Both Humes and Kant considered that the purely objective view reduced beauty to a matter of taste or social and cultural constructs. They then went on went on to acknowledge that reasons can count, but that some tastes are better than others (!) Thus, in their different ways, they agreed that every judgment of beauty is based on a personal experience, and that such judgments vary from person to person.
And so on, and so forth… Until the 21st century, when Crispin Sartwell in his book, Six Names of Beauty (2004), "attributes beauty neither exclusively to the subject nor to the object, but to the relation between them and, even more widely, also to the situation or environment in which they are both embedded. He points out that when we attribute beauty to the night sky, for instance, we do not take ourselves simply to be reporting a state of pleasure in ourselves; we are turned outward toward it; we are celebrating the real world. On the other hand, if there were no perceivers capable of experiencing such things, there would be no beauty. Beauty, rather, emerges in situations in which subject and object are juxtaposed and connected."

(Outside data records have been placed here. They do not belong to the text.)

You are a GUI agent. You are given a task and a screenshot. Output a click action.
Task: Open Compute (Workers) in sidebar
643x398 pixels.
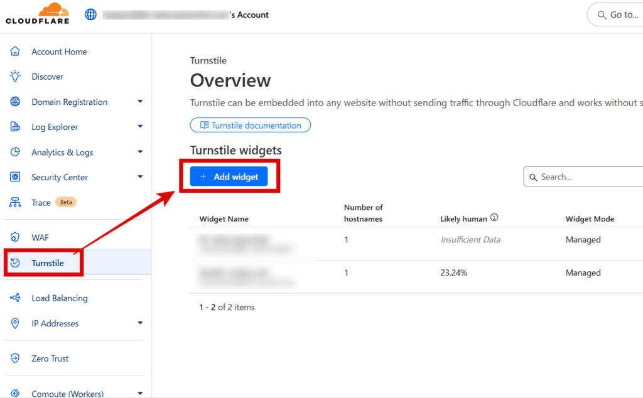(x=67, y=394)
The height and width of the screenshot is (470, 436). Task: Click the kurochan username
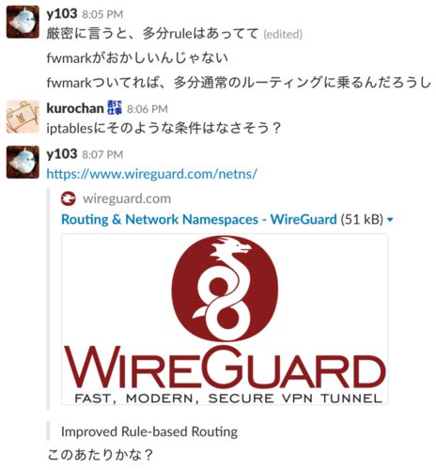75,108
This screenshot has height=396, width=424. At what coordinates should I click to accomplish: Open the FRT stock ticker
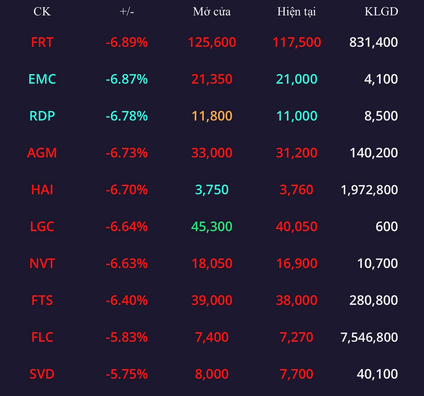point(42,42)
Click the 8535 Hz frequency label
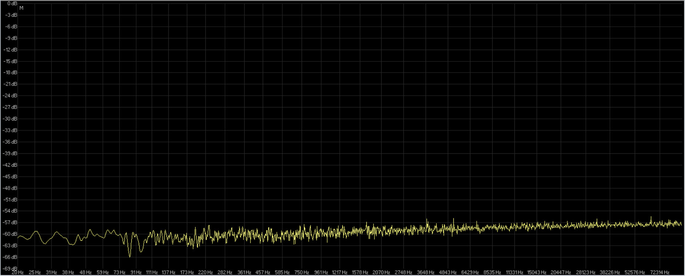 492,273
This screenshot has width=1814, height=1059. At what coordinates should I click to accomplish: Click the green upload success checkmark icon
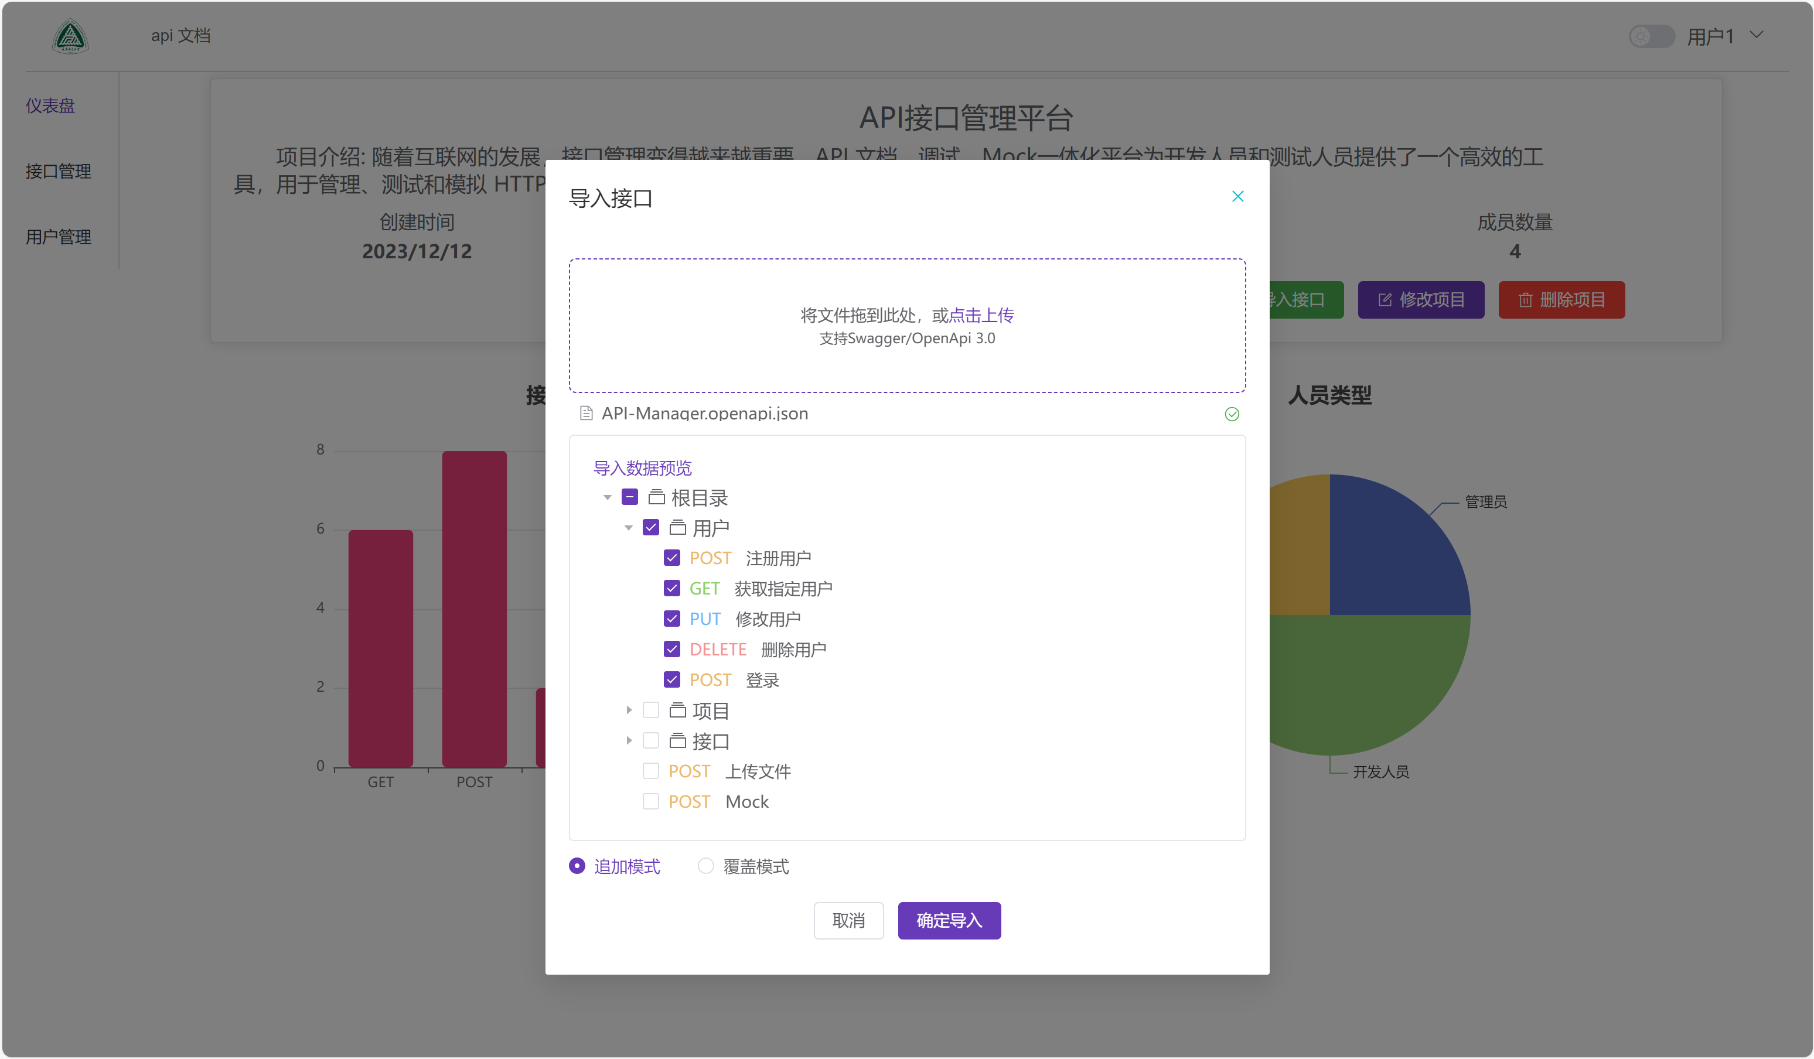pos(1232,414)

On a first reading Whyte’s conception is classical: beauty consists of an arrangement of integral parts into a coherent whole, according to proportion, harmony, symmetry, and similar notions. And yet, he is also an idealist: his is a mystical vision of the beauty. In this tradition, the human soul, as it were, recognises in beauty its true origin and destiny. Whyte specifically uses the word bridge as a metaphor to describe the moment when our eyes, ears and imagination carry us from the realm of the world to the heart: to describe what happens to us when when we look at something of beauty and it resonates with the beauty that already resides within us.
Even so, I find Whyte’s use of language quite tricky and there are a number of holes in his argument. “Beauty is the harvest of presence” sounds very lovely, but I have to dig deep to really understand what it is that that he’s saying. Is “beauty an achieved state of both deep attention and self-forgetting?” We don’t usually describe the state of transcendence that can be acquired through long periods of prayer and meditation as a state of beauty. And I can’t quite get my head around “beauty invites us, through entrancement, to that fearful frontier between what we think make us; and what we think makes the world.” Equally beauty “is an inner and an outer complexion living in one face.” And I fail to see how beauty “especially occurs in the meeting of time with the timeless,” with the scattering of apples blossom, for instance.
But perhaps I can appreciate that “the passing moment framed by what has happened and what is about to occur” is beautiful. Yes, I can see that beauty is to be found in being truly present to this; even if I am not prepared to go along with calling it the harvest of presence, which suggests – to my mind – a finality, a finished product.
Fans of David Whyte will doubtless disagree with me! For the record, I do delight in the beautiful profusion of the things of this world that merge into a single spiritual unity. I’m an idealist, too.